-- Assignment --
From the entries below, copy exactly the lines from the one that contains "Click the clipboard icon for Copy Key" through the one that contains "1200x549 pixels.", both included, and only those.

-- Input for this task --
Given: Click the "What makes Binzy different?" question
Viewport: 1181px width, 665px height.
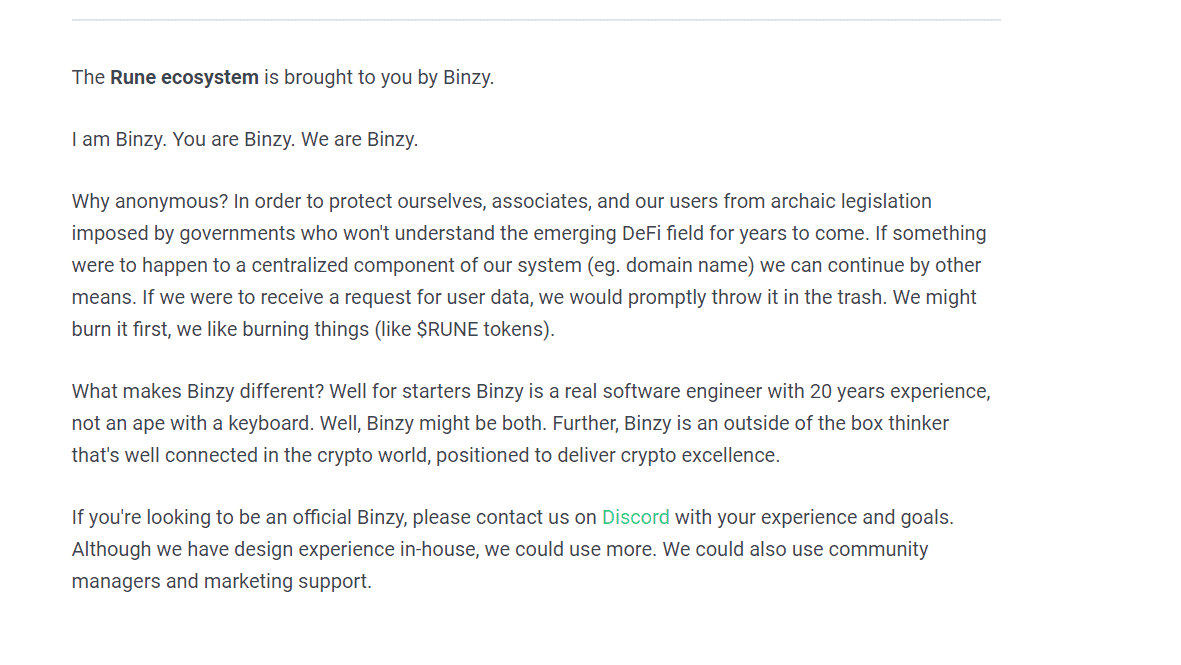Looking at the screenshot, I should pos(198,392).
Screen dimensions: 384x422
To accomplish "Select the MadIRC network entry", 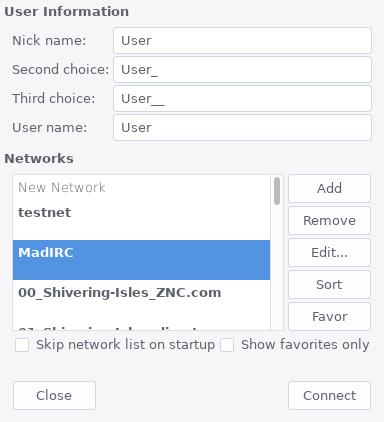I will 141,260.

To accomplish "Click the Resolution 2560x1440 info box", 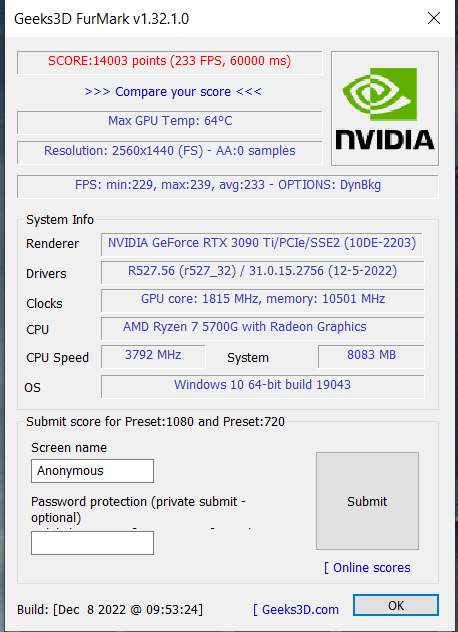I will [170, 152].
--
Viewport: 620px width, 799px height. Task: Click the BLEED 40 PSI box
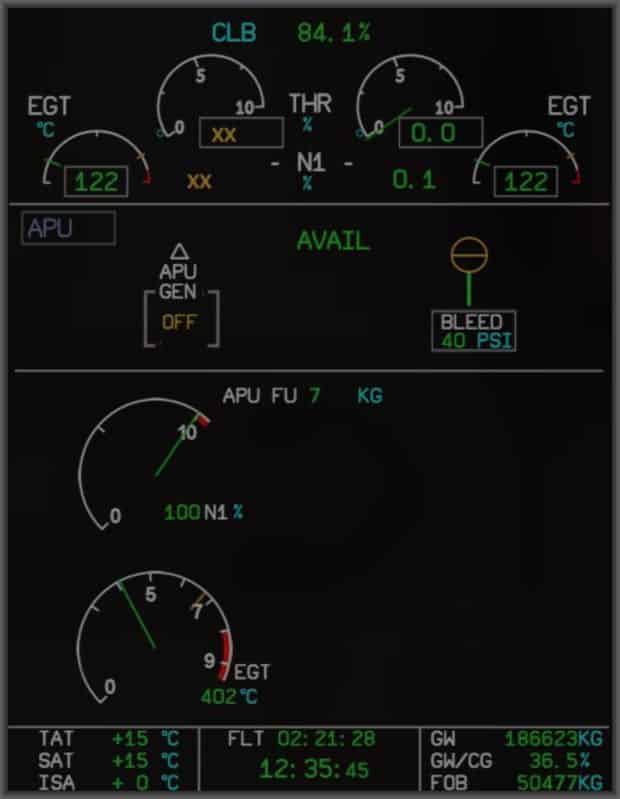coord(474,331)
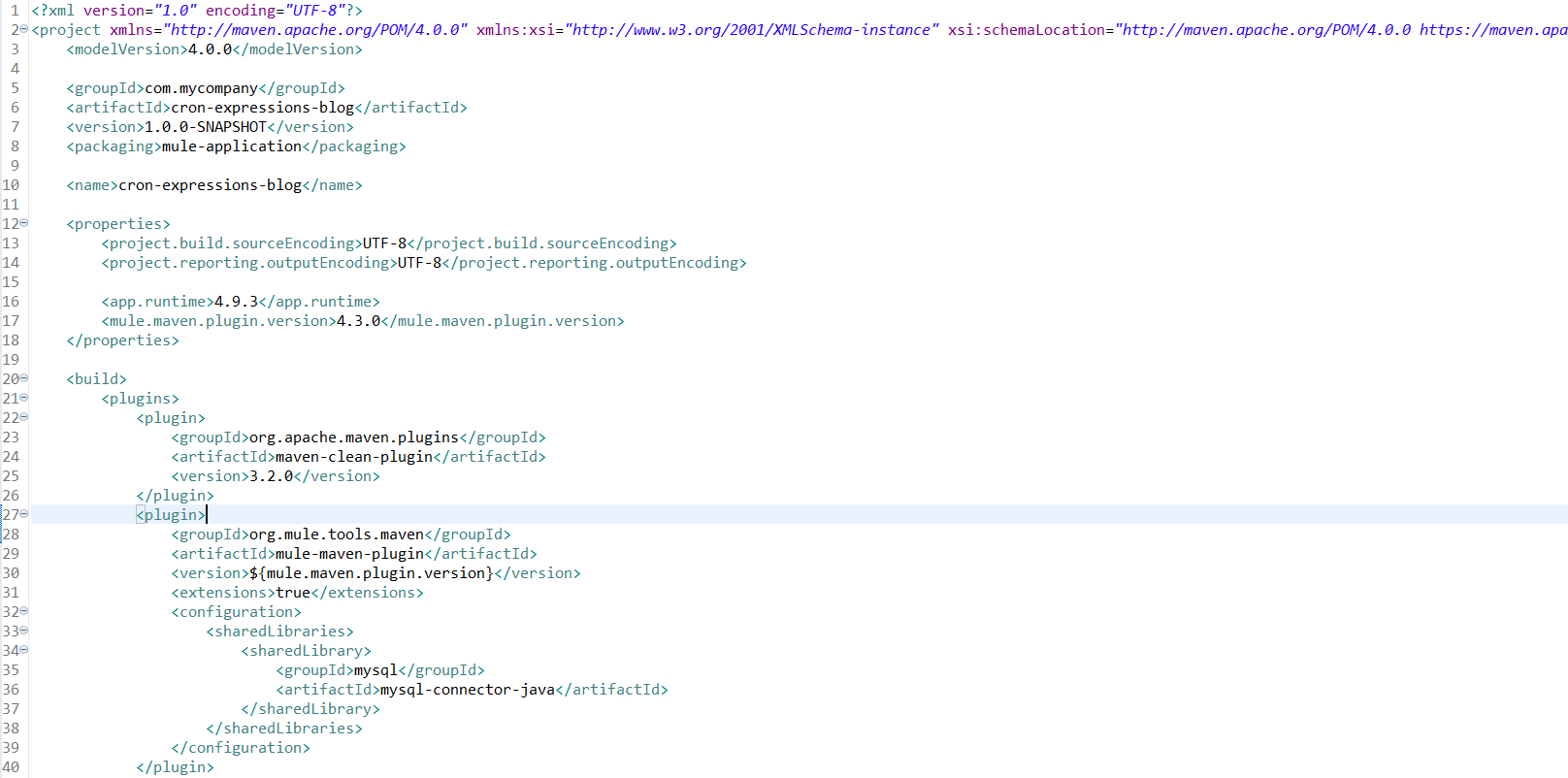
...
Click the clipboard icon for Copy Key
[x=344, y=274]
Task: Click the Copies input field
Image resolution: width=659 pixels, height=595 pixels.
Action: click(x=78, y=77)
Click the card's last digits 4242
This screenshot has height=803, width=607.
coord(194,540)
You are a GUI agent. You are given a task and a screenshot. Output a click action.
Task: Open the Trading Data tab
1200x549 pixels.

-- Expected answer --
Click the clipboard icon for Copy Key
[x=344, y=274]
Task: Click the Copies input field
Image resolution: width=659 pixels, height=595 pixels.
Action: click(x=78, y=77)
Click the card's last digits 4242
This screenshot has height=803, width=607.
coord(194,540)
You are a GUI agent. You are given a task and a screenshot. Output a click action.
Task: Open the Trading Data tab
1200x549 pixels.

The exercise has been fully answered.